Question

a brick of mass 2kg slides down an incline of height 5m and angle 30.if the coefficient of frictionof the incline is 1/2√3 the velocity of the block at bottom of incline is?

Answer 1

Given:

Mass of brick = 2 kg.

Height of inclined plane is 5 m , angle of inclination is 30°.
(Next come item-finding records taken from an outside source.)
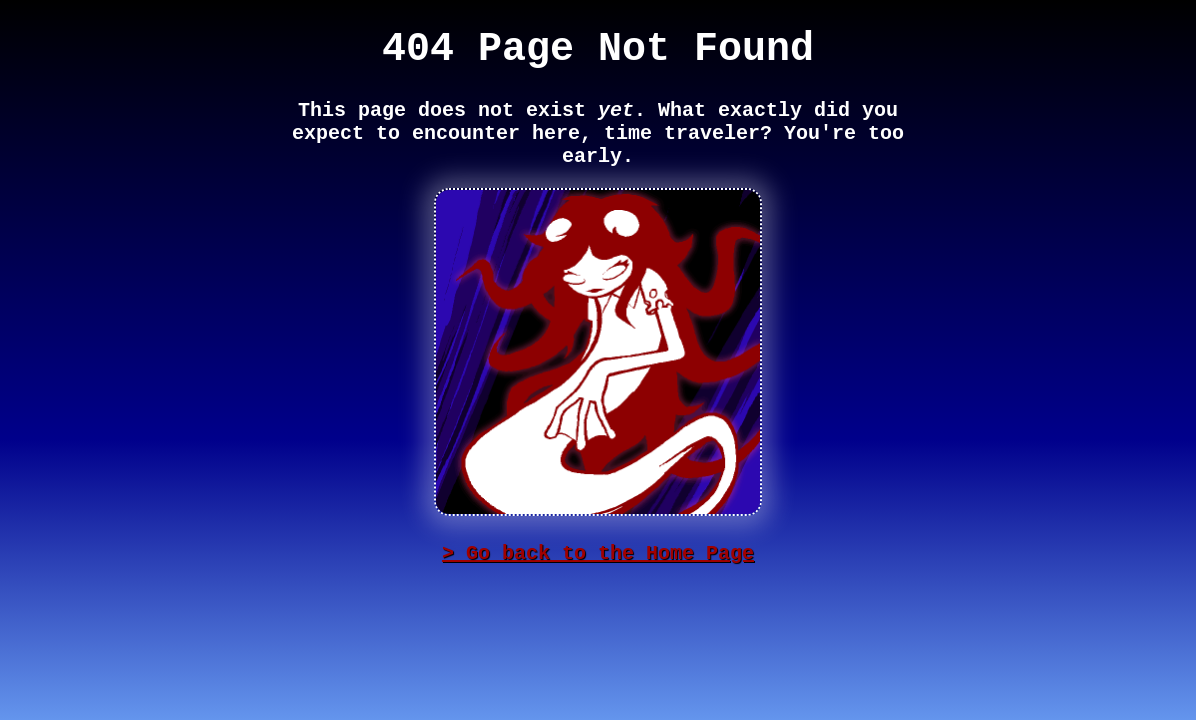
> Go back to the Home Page (598, 553)
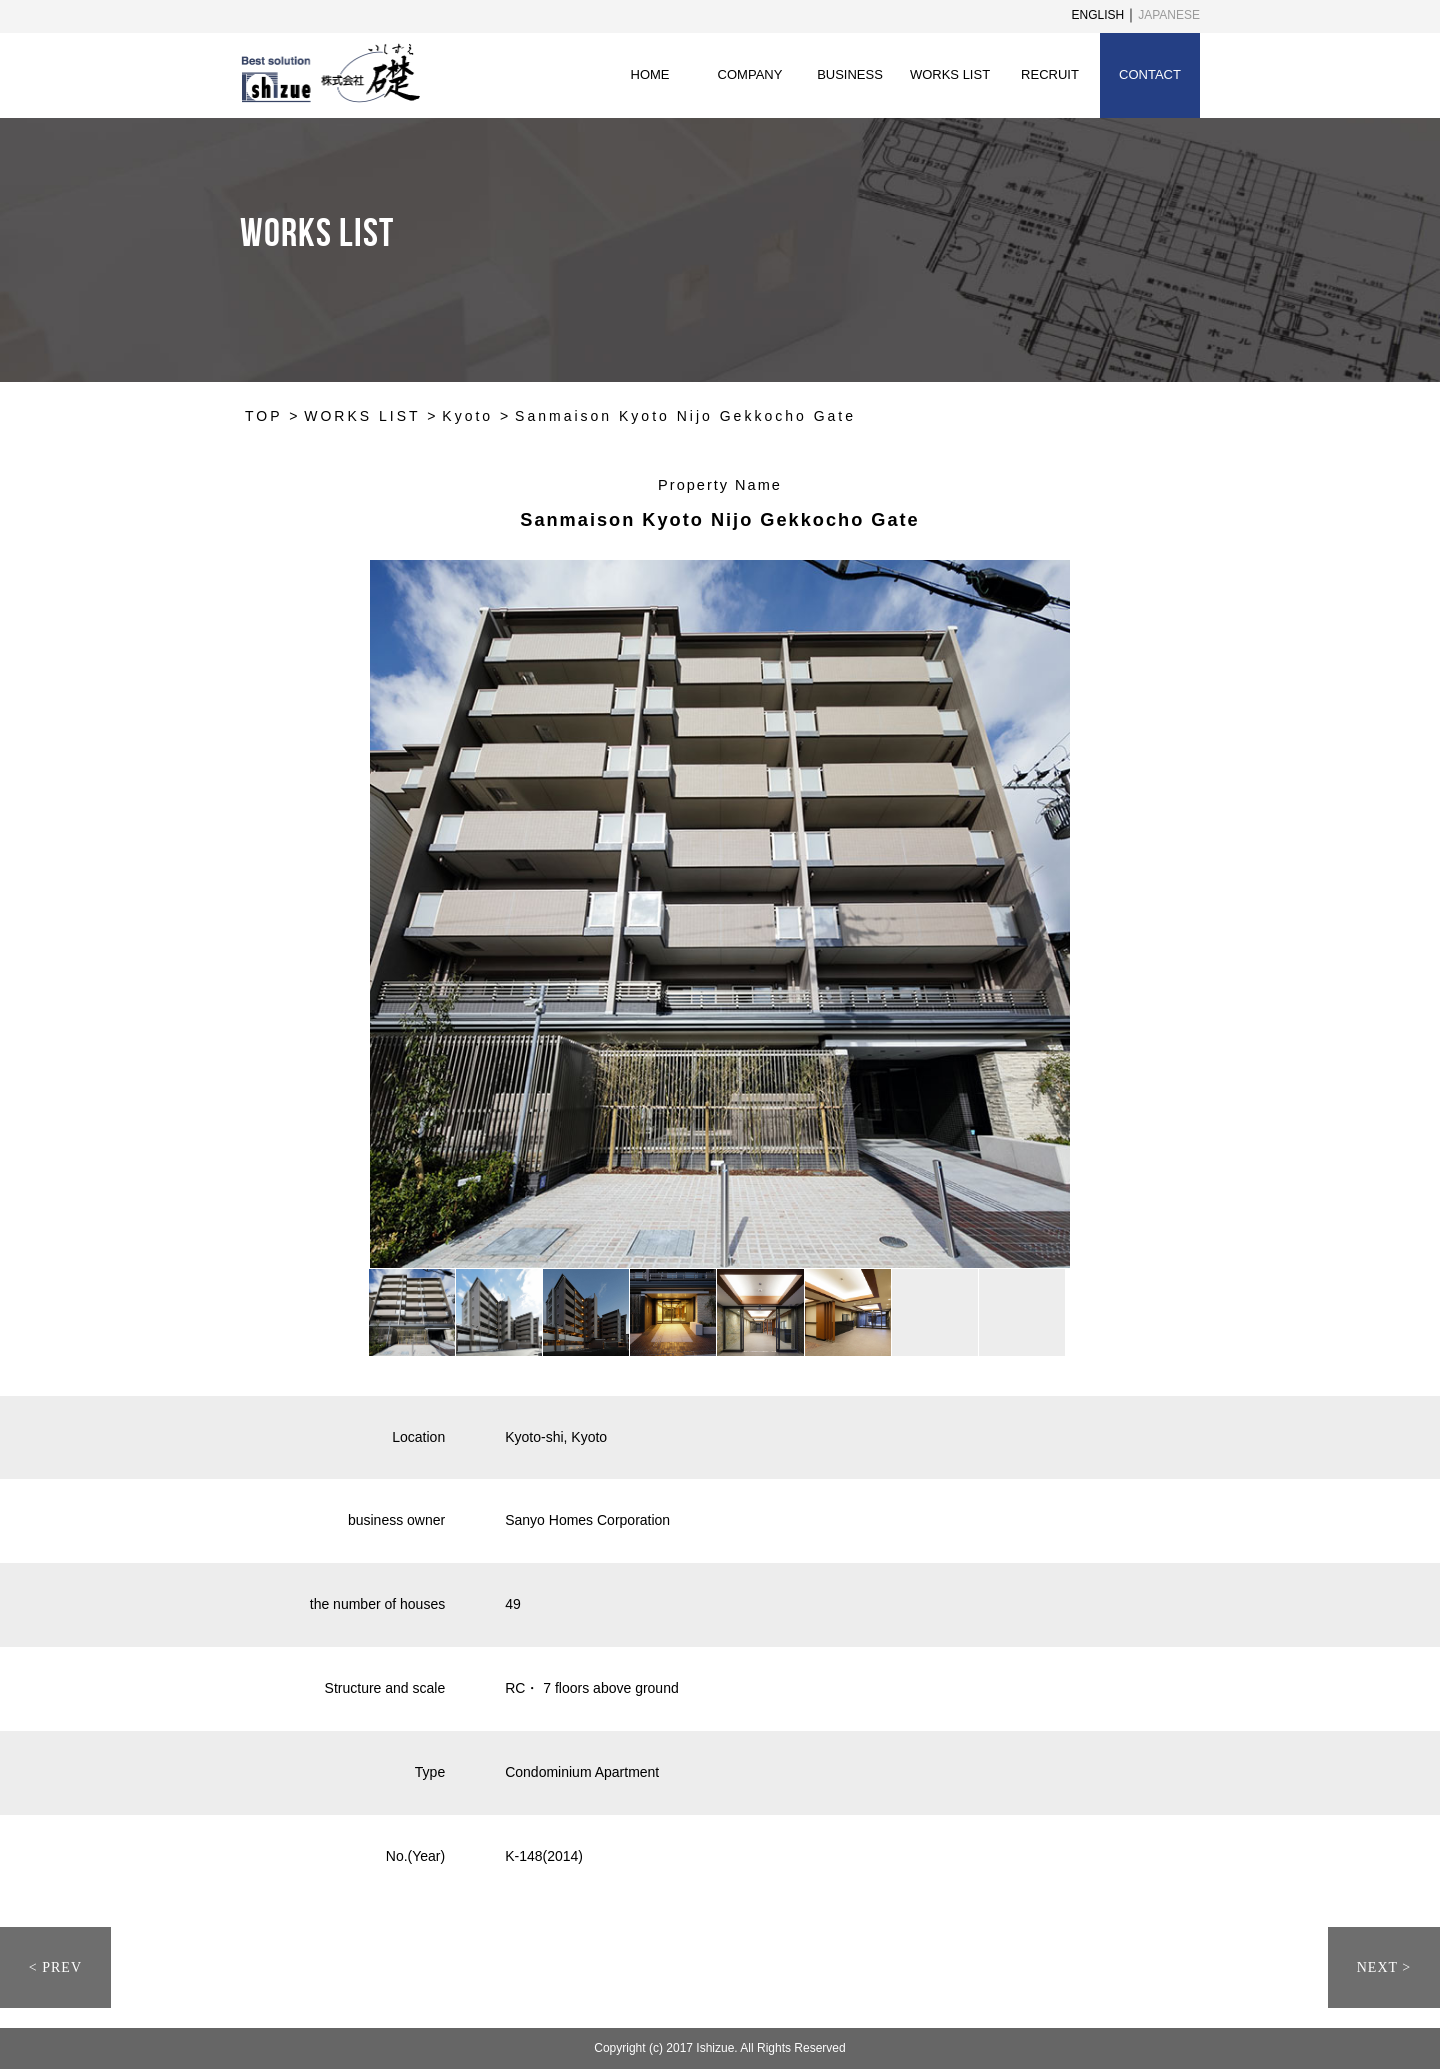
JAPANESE (1169, 15)
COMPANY (750, 74)
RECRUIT (1050, 74)
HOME (650, 74)
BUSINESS (850, 74)
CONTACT (1150, 74)
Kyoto (467, 416)
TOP (263, 416)
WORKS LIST (950, 74)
Coefficient of friction = 1/(2√3)

To find:

Velocity of the brick at the bottom of the incline.

Calculation:

Considering the Free-Body Diagram of the block and incline system , we can say :

$\therefore \: mg \sin( \theta) - \mu mg \cos( \theta) = ma$

Cancelling common terms :

$= > \: g \sin( \theta) - \mu g \cos( \theta) = a$

$= > \: a = g \sin( 30 \degree) - \mu g \cos( 30\degree)$

$= > \: a = g \bigg \{\sin( 30 \degree) - \dfrac{1}{2 \sqrt{3} } \times \cos( 30\degree) \bigg \}$

$= > \: a = g \bigg \{ \dfrac{1}{2} - ( \dfrac{1}{2 \sqrt{3} } \times \dfrac{ \sqrt{3} }{2} ) \bigg \}$

$= > \: a = g \bigg \{ \dfrac{1}{2} - \dfrac{1}{4} \bigg \}$

$= > \: a = \dfrac{g}{4}$

Using trigonometry , we can find out the length of the inclined plane :

$\therefore \: \dfrac{5}{d} = \sin(30 \degree) \\ = > d = 10 \: m$

Applying Equation Of Kinematics :

$\therefore \: {v}^{2} = {u}^{2} + 2ad$

$= > {v}^{2} = {0}^{2} + \{ 2 \times ( \dfrac{g}{4} ) \times 10 \}$

$= > {v}^{2} = 50$

$= > v = 7.07 \: m {s}^{ - 1}$

So , final answer is :

Velocity at bottom of inclined plane is 7.07 m/s.